ML Frontier #04: Is Chain of Thought Real?
1201 words • 7 min read • Abstract
Fourth ML Frontier episode. In 2022, Chain of Thought changed how we think about AI reasoning. By 2026, the question has shifted from “how to make CoT better” to “is it real reasoning at all?”
| Resource | Link |
|---|---|
| Papers | 10 papers (2024–2026) |
| Video | ML Frontier 4: Is CoT Real? |
| Comments | Discord |
What Chain of Thought Promised
Wei et al. (2022) showed that prompting language models to “think step by step” dramatically improved performance on math, logic, and multi-step reasoning tasks. The idea was simple: instead of jumping straight to an answer, generate intermediate reasoning steps. The model explains its work, and the answer improves.
This became the foundation for everything from coding assistants to scientific reasoning pipelines. But a deeper question was always lurking: are those reasoning steps real?
The Faithfulness Problem
Recent research shows models can produce plausible-looking reasoning steps that don’t reflect their actual internal computation. The chain of thought looks like reasoning—it has logical connectives, intermediate conclusions, references to the problem—but the model may have arrived at the answer through entirely different internal pathways.
This is the faithfulness gap.

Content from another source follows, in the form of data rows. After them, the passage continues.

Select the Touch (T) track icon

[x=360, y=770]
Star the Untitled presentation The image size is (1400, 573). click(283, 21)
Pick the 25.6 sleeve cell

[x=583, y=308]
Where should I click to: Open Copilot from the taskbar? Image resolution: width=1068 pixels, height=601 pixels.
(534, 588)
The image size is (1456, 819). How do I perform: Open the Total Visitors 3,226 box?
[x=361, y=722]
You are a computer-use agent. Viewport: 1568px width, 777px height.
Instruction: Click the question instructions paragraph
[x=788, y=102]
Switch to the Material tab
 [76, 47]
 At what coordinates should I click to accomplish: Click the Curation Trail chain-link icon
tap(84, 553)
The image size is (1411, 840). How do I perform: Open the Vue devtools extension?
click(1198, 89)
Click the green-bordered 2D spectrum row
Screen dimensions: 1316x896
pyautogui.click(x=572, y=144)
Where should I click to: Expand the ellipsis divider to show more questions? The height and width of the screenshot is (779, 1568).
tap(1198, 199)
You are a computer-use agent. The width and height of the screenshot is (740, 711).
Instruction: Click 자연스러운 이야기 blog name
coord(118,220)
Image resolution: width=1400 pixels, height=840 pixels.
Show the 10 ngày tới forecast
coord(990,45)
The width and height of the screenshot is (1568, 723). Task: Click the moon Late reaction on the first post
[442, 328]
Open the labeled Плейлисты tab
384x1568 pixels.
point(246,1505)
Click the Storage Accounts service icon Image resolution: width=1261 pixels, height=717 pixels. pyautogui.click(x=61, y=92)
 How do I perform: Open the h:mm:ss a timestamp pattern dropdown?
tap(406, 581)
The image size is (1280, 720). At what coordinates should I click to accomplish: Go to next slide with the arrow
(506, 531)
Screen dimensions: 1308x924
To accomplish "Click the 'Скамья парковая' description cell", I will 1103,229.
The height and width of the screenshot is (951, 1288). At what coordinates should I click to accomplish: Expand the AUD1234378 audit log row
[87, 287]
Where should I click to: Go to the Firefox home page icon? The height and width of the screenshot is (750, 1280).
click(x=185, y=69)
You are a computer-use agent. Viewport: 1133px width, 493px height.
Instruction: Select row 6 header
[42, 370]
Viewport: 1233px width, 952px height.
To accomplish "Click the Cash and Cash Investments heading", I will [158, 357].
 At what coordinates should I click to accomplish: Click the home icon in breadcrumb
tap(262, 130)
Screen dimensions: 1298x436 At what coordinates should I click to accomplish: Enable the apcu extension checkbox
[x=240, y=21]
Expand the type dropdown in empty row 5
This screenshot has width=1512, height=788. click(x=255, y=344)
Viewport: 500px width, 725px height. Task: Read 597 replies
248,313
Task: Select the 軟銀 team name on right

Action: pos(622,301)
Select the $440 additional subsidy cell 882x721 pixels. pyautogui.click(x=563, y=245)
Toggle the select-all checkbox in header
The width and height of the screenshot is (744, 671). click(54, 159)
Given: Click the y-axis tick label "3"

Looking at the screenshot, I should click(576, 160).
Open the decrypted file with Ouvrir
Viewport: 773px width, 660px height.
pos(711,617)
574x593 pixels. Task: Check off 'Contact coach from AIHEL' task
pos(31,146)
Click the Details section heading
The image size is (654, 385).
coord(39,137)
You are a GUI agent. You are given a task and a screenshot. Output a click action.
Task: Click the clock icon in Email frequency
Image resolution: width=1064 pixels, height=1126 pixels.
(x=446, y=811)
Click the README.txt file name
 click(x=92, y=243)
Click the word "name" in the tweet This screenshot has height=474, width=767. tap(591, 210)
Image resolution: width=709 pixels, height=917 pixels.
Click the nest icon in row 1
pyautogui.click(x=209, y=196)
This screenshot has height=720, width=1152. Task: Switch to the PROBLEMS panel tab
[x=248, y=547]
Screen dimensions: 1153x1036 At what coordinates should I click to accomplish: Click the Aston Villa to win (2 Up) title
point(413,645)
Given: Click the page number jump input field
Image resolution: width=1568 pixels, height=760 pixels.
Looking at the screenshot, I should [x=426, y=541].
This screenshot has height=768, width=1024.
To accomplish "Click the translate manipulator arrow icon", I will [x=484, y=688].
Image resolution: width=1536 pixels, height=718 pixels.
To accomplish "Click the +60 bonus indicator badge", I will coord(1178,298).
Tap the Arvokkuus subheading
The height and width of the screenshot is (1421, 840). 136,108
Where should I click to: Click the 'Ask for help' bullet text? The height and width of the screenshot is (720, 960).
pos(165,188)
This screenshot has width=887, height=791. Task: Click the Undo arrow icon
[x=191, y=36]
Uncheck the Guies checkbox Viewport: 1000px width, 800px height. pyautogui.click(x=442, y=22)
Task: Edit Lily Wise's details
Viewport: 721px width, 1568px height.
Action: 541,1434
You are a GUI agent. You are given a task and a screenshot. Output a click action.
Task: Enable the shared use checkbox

A model’s visible reasoning trace can be:
- Post-hoc rationalization — constructing a justification after already deciding the answer
- Biased by surface features — following patterns in the prompt rather than the problem structure
- Unfaithful to internal state — the actual computation happening in the model’s hidden layers doesn’t match the text it generates
“Reasoning Models Don’t Always Say What They Think” (arXiv 2505.05410) shows that even models specifically trained to reason via CoT produce traces that are often unfaithful to their actual decision process. A March 2026 follow-up, “Reasoning Models Struggle to Control their Chains of Thought” (arXiv 2603.05706), goes further: models can’t reliably steer or suppress their reasoning traces even when instructed to. And “Diagnosing Pathological Chain-of-Thought in Reasoning Models” (arXiv 2602.13904) catalogs specific failure modes where CoT reasoning becomes actively pathological.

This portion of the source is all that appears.